PvP is, of course, the raison d’etre.  And here are things I like:  you go into a realm-vs-realm (RvR) zone, and you’re flagged.  Everything you touch, you get some sort of credit for, whether you’re in a party, warband, or just running around solo.  Your pvp score (renown) is useful even at  extremely low ranks (levels).  There are lots and lots of objectives to take, things move quickly, yada yada. And, oh happy day, you level during RvR; it isn’t just a big time-out from leveling.  You get xp from killing other players.

I don’t know squat all about the classes or roles or careers yet.  I’m currently playing a human Witch Hunter and having a ball – I wear Solomon Kane type clothes, I have a pistol and a rapier, and I go around proclaiming things – very sexy (and I’m not being ironic; those who know me will get this).

It isn’t as seamless as WoW.  It isn’t the gorgeous Tolkien lore of LOTRO.  But as a time sink while I wait to hear whether or not my house has sold, it’s a blast.  Oh, and Mythic has a beta open right now for those of you who use Macs.  Recommended for at least the 10-day free trial.

Mad, mad, mad, mad men.

Howdy, Season 3!  A few thoughts on your first episode, “Out of Town”:

Joan, while obviously not featured in this episode, is still as smooth and steely as can be.  Her bits with Mr. “This place is a gynocracy” Hooker just filled me with glee.  She epitomizes, more than any other literary/TV/movie character I can think of, the idea of completely screwing someone over by giving them exactly what they asked for.  Exactly.

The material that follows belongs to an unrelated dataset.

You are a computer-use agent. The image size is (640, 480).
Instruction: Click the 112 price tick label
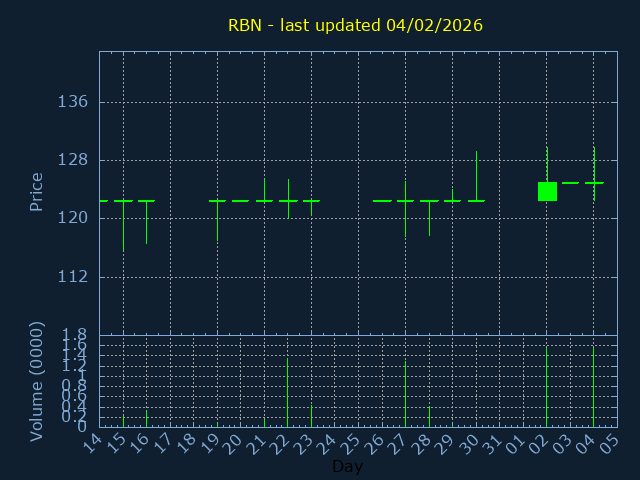click(x=73, y=276)
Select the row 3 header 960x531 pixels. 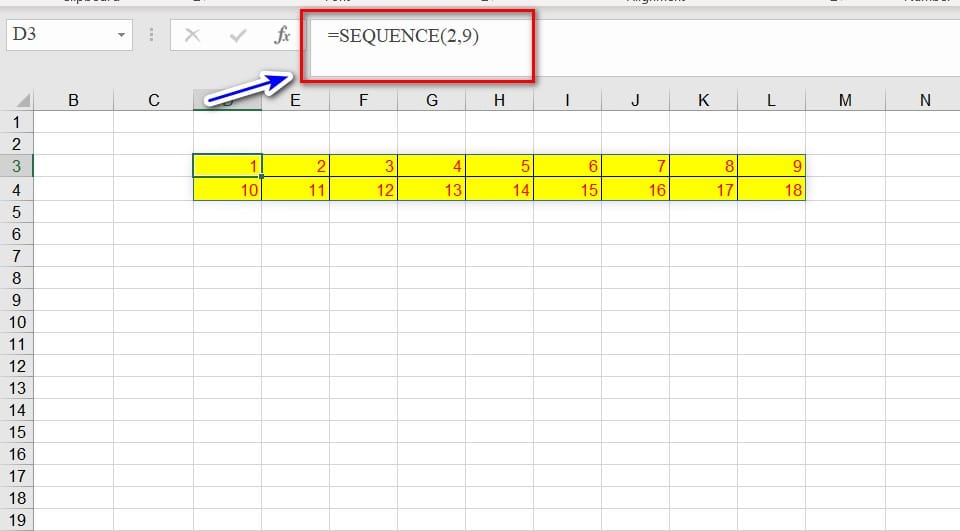16,166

Don Draper is in great peril of turning into Roger Sterling, angsty early life or not.  The scene with the stewardess in the Baltimore hotel:  bored, boring.  Don looked distinctly uninterested, using the stewardess’ slow striptease as an easy exercise in disdain.  Contrast that with Sal’s shockingly abrupt (and interrupted, as was Don’s) encounter with the bellman, and, well.  Don finds both marriage and philandering dull these days; what will pique his interest again?

I feel genuinely bad for the character of little Sally Draper.  Just saying.

Was there ever a time when flight personnel were that interested in tossing themselves at randomly handsome men in suits?  I admit, I’ve always felt the allure of travel – the romance, the possibility, the ability to call yourself Bill and Sam instead of Don and Sal.  One of the first vaguely dirty things I snuck from my parents’ book collection Way Back When was a novel called “Coffee, Tea, or Me,” all about sexual hijinks in the sky (mostly between pilots and stewardesses, IIRC), and I think that warped my brain early.  Still:  to come onto the boys that hard, that quickly?  Flying has certainly changed.

And, finally, I’m reaaaally looking forward to seeing, in upcoming episodes, just how Pete & Peggy are getting along.  His “Olson?  She’s all over the place.” does not bode well.